Paling sedikit ada tiga syarat penting bagi tanggung jawab moral.
1. Tanggung jawab mengandaikan bahwa suatu tindakan dilakukan dengan sadar dan
tahu. Tanggung jawab hanya bisa dituntut dari seseorang kalau ia bertindak dengan sadar
dan tahu akan tindakannya itu serta konsekwensi dari tindakannya. Hanya kalau
seseorang bertindak dengan sadar dan tahu, baru relevan bagi kita untuk menuntut
tanggung jawab dan pertanggungjawaban moral atas tindakannya itu.
2. Tanggung jawab juga mengandalkan adanya kebebasan pada tempat pertama. Artinya,
tanggung jawab hanya mungkin relevan dan dituntut dari seseorang atas tindakannya, jika
tindakannya itu dilakukannya secara bebas. Jadi, jika seseorang terpaksa atau dipaksa
melakukan suatu tindakan, secara moral ia tidak bisa dituntut bertanggung jawab atas
tindakan itu. Hanya orang yang bebas dalam melakukan sesuatu bisa bertanggung jawab
atas tindakannya.
3. Tanggung jawab juga mensyaratkan bahwa orang yang melakukan tindakan tertentu
memang mau melakukan tindakan itu. Ia sendiri mau dan bersedia melakukan tindakan
itu.
Sehubungan dengan tanggung jawab moral, berlaku prinsip yang disebut the principle of
alternate possibilities. Artinya, hanya kalau masih ada alternative baginya untuk bertindak
secara lain, yang tidak lain berarti ia tidak dalam keadaan terpaksa melakukan tindakan
itu.

b. Tanggung jawab sosial


Tanggung jawab Sosial Perusahaan atau Corporate Social Responsibility (selanjutnya
dalam artikel akan disingkat CSR) adalah suatu konsep bahwa organisasi, khususnya
(namun bukan hanya) perusahaan adalah memiliki suatu tanggung jawab
terhadapkonsumen, karyawan, pemegang saham, komunitas dan lingkungan dalam segala
aspek operasional perusahaan.
CSR berhubungan erat dengan pembangunan berkelanjutan, di mana ada argumentasi
bahwa suatu perusahaan dalam melaksanakan aktivitasnya harus mendasarkan
keputusannya tidak semata berdasarkan faktor keuangan, misalnya keuntungan atau
devidenmelainkan juga harus berdasarkan konsekuensi sosial dan lingkungan untuk saat
ini maupun untuk jangka panjang.
Pengertian tanggung jawab social perusahaan atau CSR sangat beragam.

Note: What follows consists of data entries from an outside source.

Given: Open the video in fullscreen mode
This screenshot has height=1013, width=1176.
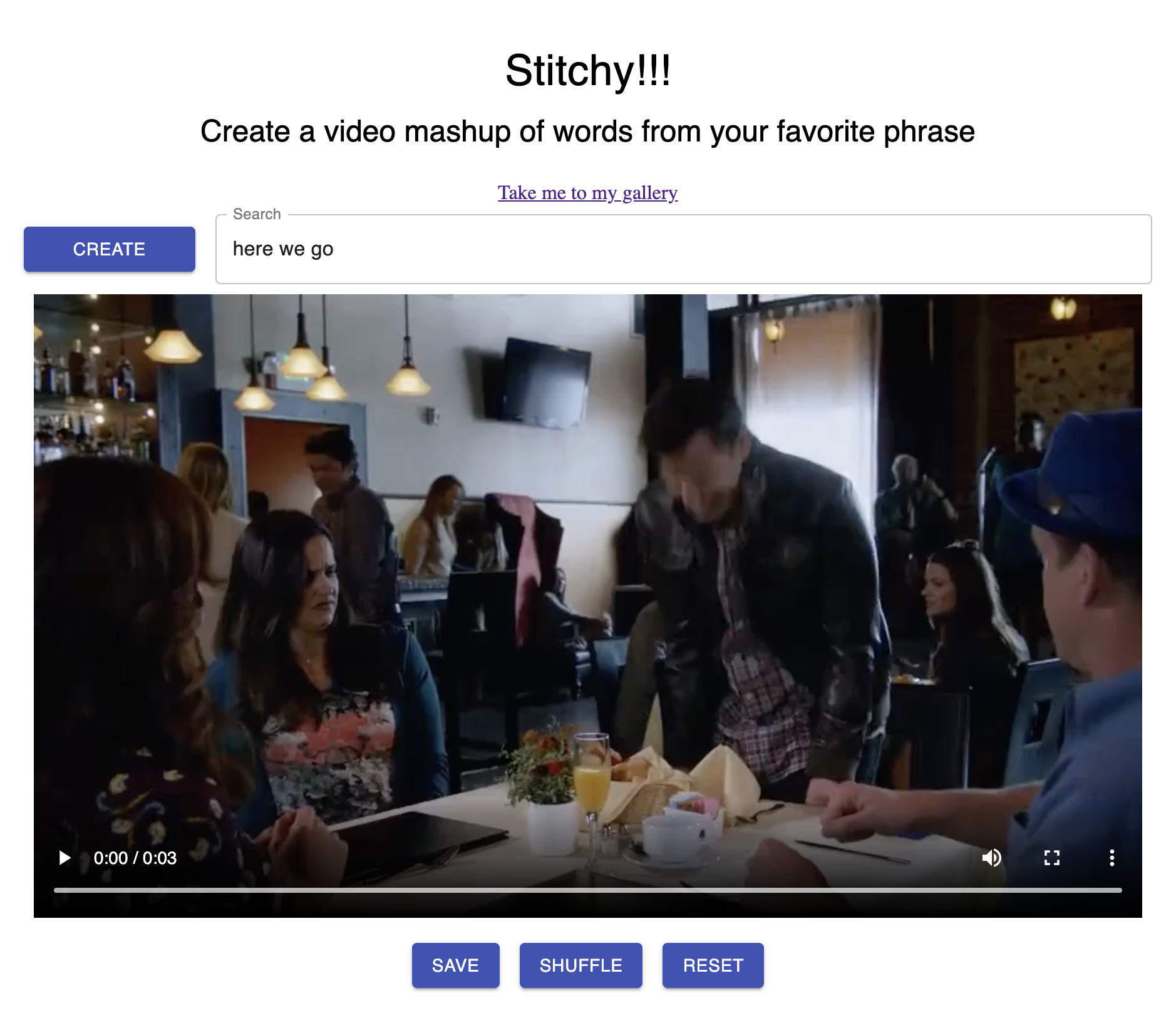Looking at the screenshot, I should 1052,858.
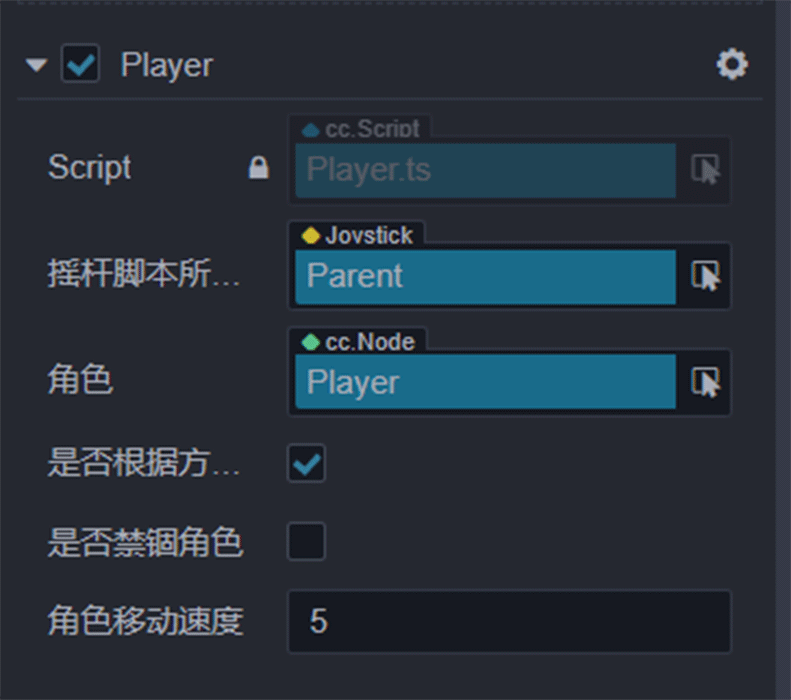The width and height of the screenshot is (791, 700).
Task: Select the Parent joystick reference field
Action: point(485,276)
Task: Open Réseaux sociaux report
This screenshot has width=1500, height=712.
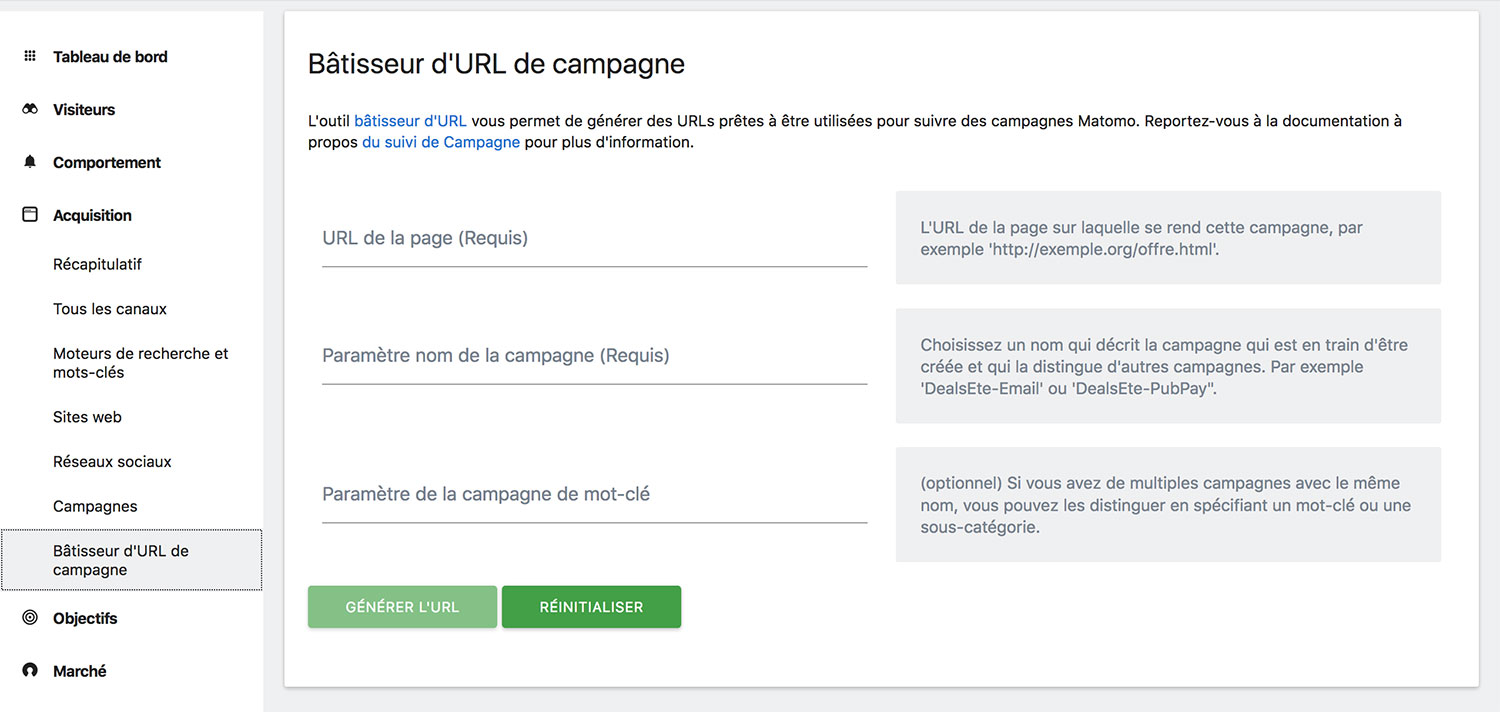Action: (112, 462)
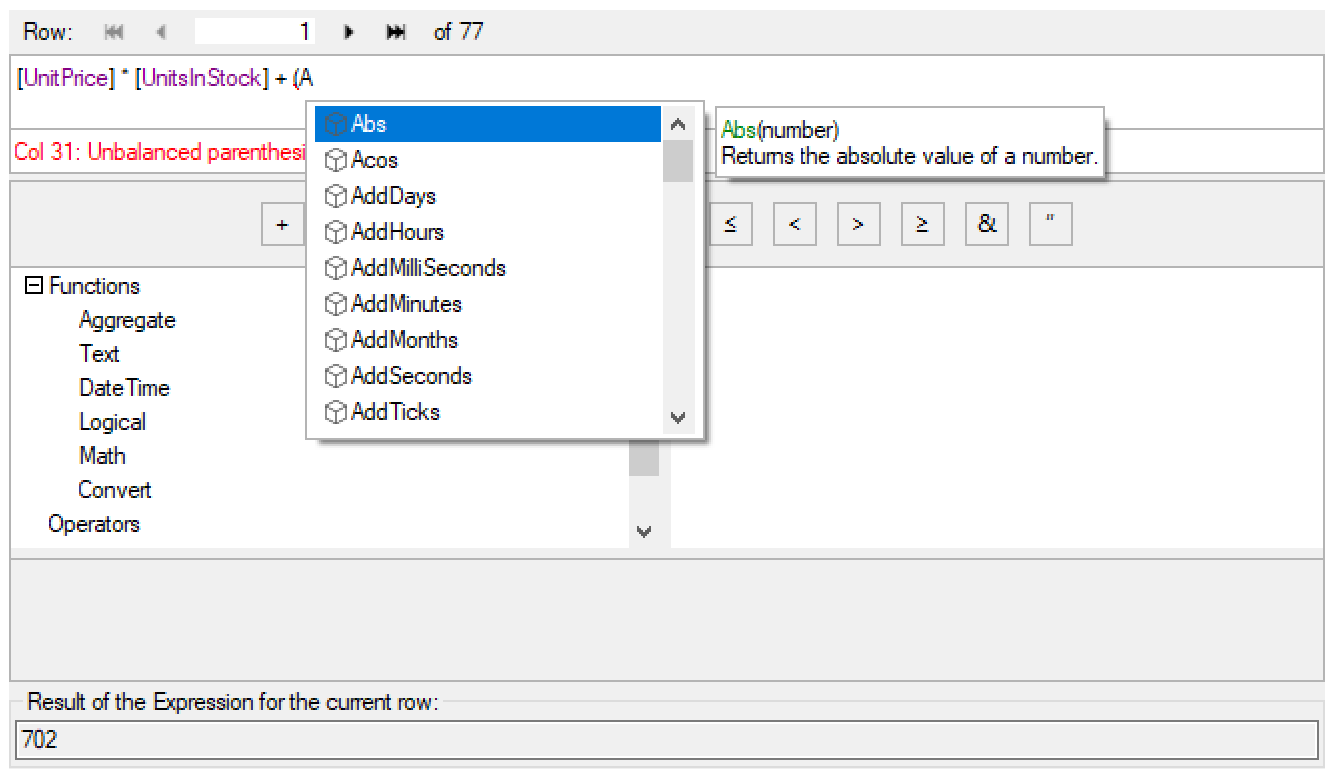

Intinya, CSR
adalah operasi bisnis yang berkomitmen tidak hanya untuk meningkatkan keuntungan
perusahaan secara finansial, tetapi untuk pembangunan sosial-ekonomi kawasan secara
holistik, melembaga, dan berkelanjutan. Beberapa nama lain yang memiliki kemiripan
dan bahkan sering diidentikkan dengan CSR adalah corporate giving, corporate
philanthropy, corporate community relations, dan community development.